WHISTLER — A year after a heinous injury scuttled his hockey season, Brady Keeper is back with the Vancouver Canucks — and looking to cement his spot on the team.
The 26-year-old defenseman lay on the ice, screaming in pain after breaking both the tibia and fibia in his left leg at the end of the training camp last September. It was his first injury in his professional hockey career, and one that forced a second abbreviated season in a row after COVID-19 curtailed the previous campaign.
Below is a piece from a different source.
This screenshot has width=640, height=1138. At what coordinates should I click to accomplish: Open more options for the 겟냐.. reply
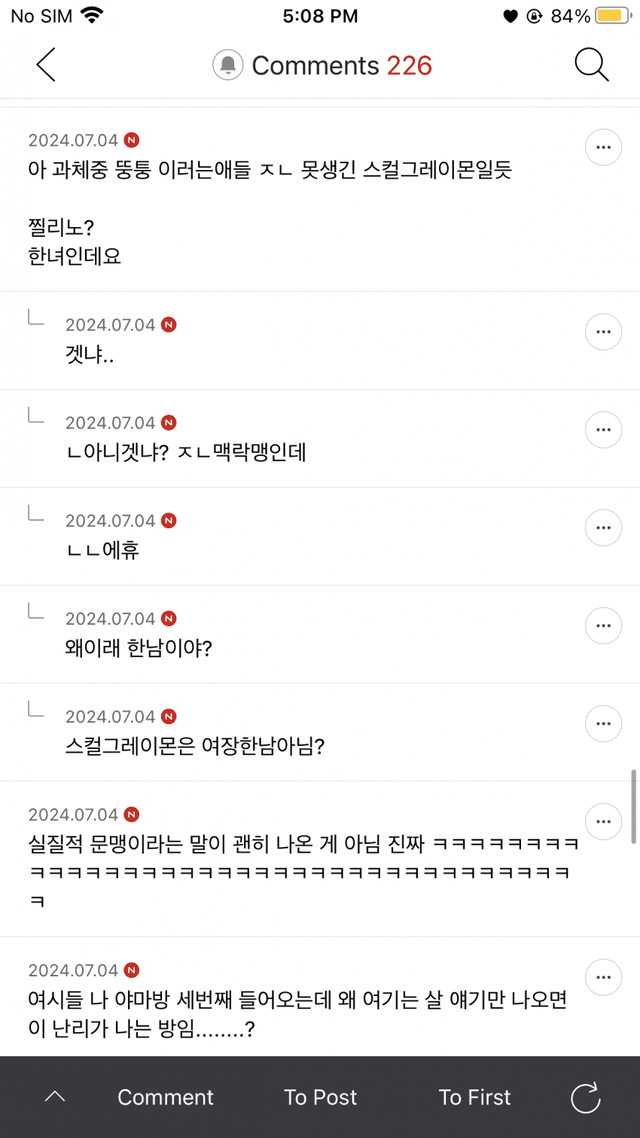[602, 331]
“It was hard,” said Keeper, who hails from the Pimicikamak Cree Nation in Manitoba. “But to be honest, where I come from, we go through a lot of stuff. So I kind of had that mentality already, like I’m going to come back and come back better than ever.”
The Pimicikamak Cree Nation, also known as the Cross Lake Band, is located more than 700 kilometers north of Winnipeg.
It’s one of many First Nations across the country that’s started searching for unmarked graves at a former residential school site. Pimicikamak also declared a state of emergency in 2016 following a rash of suicides.
The community’s history remained on Keeper’s mind as he healed and rehabilitated from his injury.
“I’m just happy to be on the ice, honestly,” he said at the Canucks training camp in Whistler on Friday. “As my dad reminded me, to be grateful for where I am, especially where I come from. So I kind of keep that in my heart.
“I’m just happy to be playing and I’m gonna try to prove to myself and to the team that I’m trying to make the team here.”
Keeper, a six-foot-two, 197-pound blue liner, played at the University of Maine and in the Manitoba Junior Hockey League before signing his first NHL deal with the Florida Panthers in March 2019.
He played two games for the Panthers and 72 in the American Hockey League before signing with the Canucks as a free agent in July 2021, only to see the broken leg wipe out his season.
After months at home with his wife and two young children — the couple are currently expecting their third child — Keeper returned to Vancouver in April.
“That’s when I first got on the ice after my injury,” he said. “It took a while throughout the summer to feel normal again. But now I feel good. Ready to go and just happy to be playing hockey again.”
Where, exactly, Keeper may fit in the Canucks organization now that he’s healthy remains to be seen.
Head coach Bruce Boudreau admitted that he hasn’t been focused on Keeper through the early days of training camp, but said the defenseman is a “pretty solid guy.”
Missing an entire season would be tough on any player, he added.
“It’s everything, especially at a young age and especially after he signs a one-way (deal),” Boudreau said. “It’s probably the worst thing in his mind that could ever happen.
“But he’s worked really hard to get where he is and you know he’s gonna play some games and we’ll see.”